When choosing a forex broker, one of
the factors a trader looks for is low spreads. Most brokers today promise the
lowest spreads. Some claim to have 2 pips on major currency pairs; others swear
to have spreads as low as 0.5. The truth, however, may give away a slightly
different picture.
What is Spread?
Spread is the difference between bid price and ask price
for the currency traded and is how reputable brokers make money. The broker
adds the spread to the price of a trade and takes it later on as a fee. Basically,
you can call it commissions.
When Slippage Occurs…
First of all, a lot of brokers have slippage when executing an order. Slippage is basically a difference between the time you actually placed an order (buy/sell a currency) and the time the transaction was actually executed. During volatile market hours the exchange rate for major pair such as EUR/USD often differs from the price you wanted to place an order from the price you clicked to execute! Slippage can be as high as $0.0015, therefore the “lowest spread” becomes much higher than promised.

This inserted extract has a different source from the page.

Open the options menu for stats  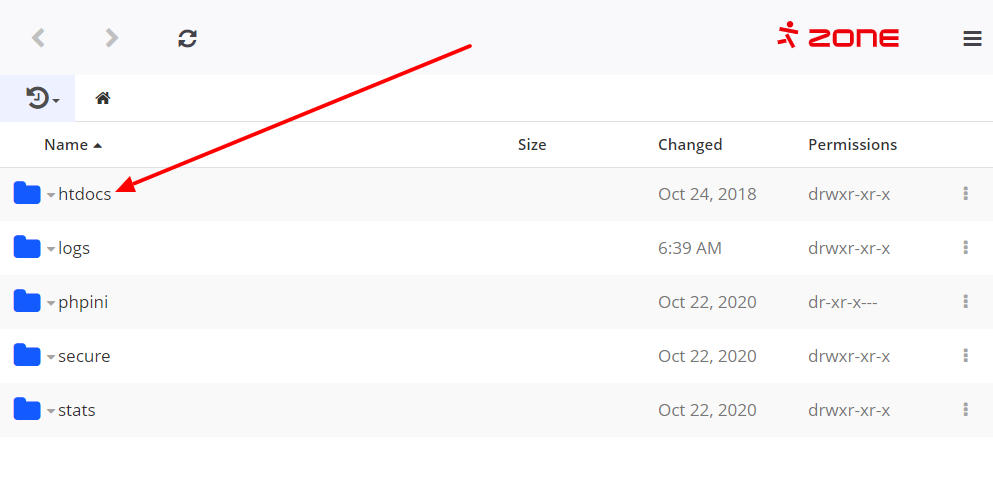(x=965, y=410)
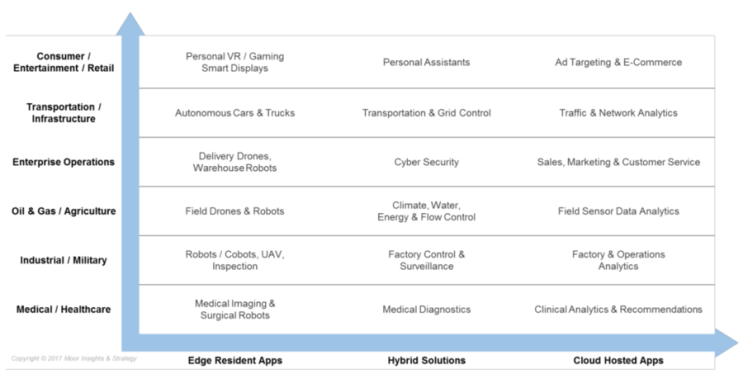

Increased Spreads during Volatile
Conditions
During volatile market hours, some
brokers might increase the spreads without you even noticing! It can go all the
way up to 30 pips few minutes before an important economic data release.
When do Spreads Matter?
Spreads do not
matter when you are a long-term trader who makes few trades per month. If
you are a long-term trader, the difference between a pip or two will not affect
your overall performance.
Most traders, however, are day traders and scalpers.

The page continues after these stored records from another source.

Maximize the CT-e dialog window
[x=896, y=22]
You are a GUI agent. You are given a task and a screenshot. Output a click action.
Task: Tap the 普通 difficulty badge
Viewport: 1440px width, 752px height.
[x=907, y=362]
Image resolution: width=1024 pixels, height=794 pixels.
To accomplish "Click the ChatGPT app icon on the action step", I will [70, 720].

That’s where low spreads are considerably important and determine each trading
opportunity. Every small
change in spreads can cause serious damage to your overall daily profits.
Summary
In order to be a
successful trader, you need an effective trading plan. Your plan should include
a hunt for low spreads in order to maximize your profits.
Forex brokers do not
directly charge you a fee; however they do get money from the spreads. Adding
extra pips to a bid price, for example, means that you are paying the broker
the fee of two pips per trade. The more pips are added to the bid price, the
more costly the trade becomes for you.
Costly trade means less
profit and bigger risks. While you are breaking your head over trading strategy
and risk management, your broker cannot care less, because no matter what a
trade outcome is for you, the broker always earn its fee.
Have you ever wondered
why you start a trade with a loss and then gradually grow into profit? That’s
because your broker has already collected their fee. It is your responsibility
to find a broker that doesn’t cause you to pay more.